Did you know that most customers can tell how a conversation will go by just the tone of your voice? It doesn’t take them long to know what kind of attitude and service they will receive from you.

Customer Care Rep, Heather
Customer Care Rep, Heather…. always with a smile.

When you work with customers over a call you have a whole new set of rules to follow. Body language goes away and the inflection in your voice takes over and becomes who you are to them. The Standard Tools Customer Care team, who works with the emotions in our call center every day, tries to be as personable and helpful as we can on the phone.

Inflection defined in the Oxford Dictionary states the modulation of intonation or pitch in the voice: “She spoke slowly and without inflection”. The sound your voice makes indicates your stress level, mood and intentions. It is the wave like movements of highs and lows in the pitch of your voice. Do you speak to your customers on the phone? Keep these tips in mind to offer a better phone presence:

  • Monotone: What they hear is this person does not want to help me; they have no interest in my problem and are bored to death. (boring, tedious)
  • Slow speed: What they hear is this person sounds depressed; I bet they want to be left alone and not have to deal with me today! (depression, lack of interest)
  • High-pitched: What they hear is that person sounds like they are in a good mood; they are so interested in my project and want to help! (excitement, interest)
  • Empathy: What they hear is that person understands me; they are willing to do a little extra, they hear my concerns, they hear me. (sympathy, a caring understanding)
  • Abrupt speed: What they hear is a person who is preoccupied/angry; great they are not going to be open to anything I have to say. (angry, rude, no interest)
  • Drawn-out speed: What they hear is a person who is thinking I am not being truthful; I don’t believe a thing I am hearing. (You have got to be kidding me?!)

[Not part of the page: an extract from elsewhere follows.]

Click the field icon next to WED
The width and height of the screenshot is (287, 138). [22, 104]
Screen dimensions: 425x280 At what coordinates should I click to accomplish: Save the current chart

There are a few ways you can improve upon your inflection and the perception of you on a call:

  • Smile when you talk: When you smile the soft pallet in your mouth raises and makes the sound waves more fluid. The more teeth you show, the better your tone gets. Just like it would if you were in front of a person and they could see your body language a smile makes you more approachable, warm, inviting and receptive to ideas.
  • Changing the stress on words: Be mindful of how stressing certain words can change the feeling of what you are saying. For example: “What would you like us to do about it?” if you say it defensively you will focus your inflection on “Would You”. With curiosity you might focus your inflection on “Like Us”. Finally with apathy or empathy you leave the focus off all of the words and try to sound compassionate.
  • Breathing: Just by taking a minute to breathe and to realize your breathing is becoming more shallow and quicker. By taking a deep breath especially in stressful situations, you can slow your breathing down and become more relaxed. This will bring your pitch down creates a calmer more focused tone in your voice.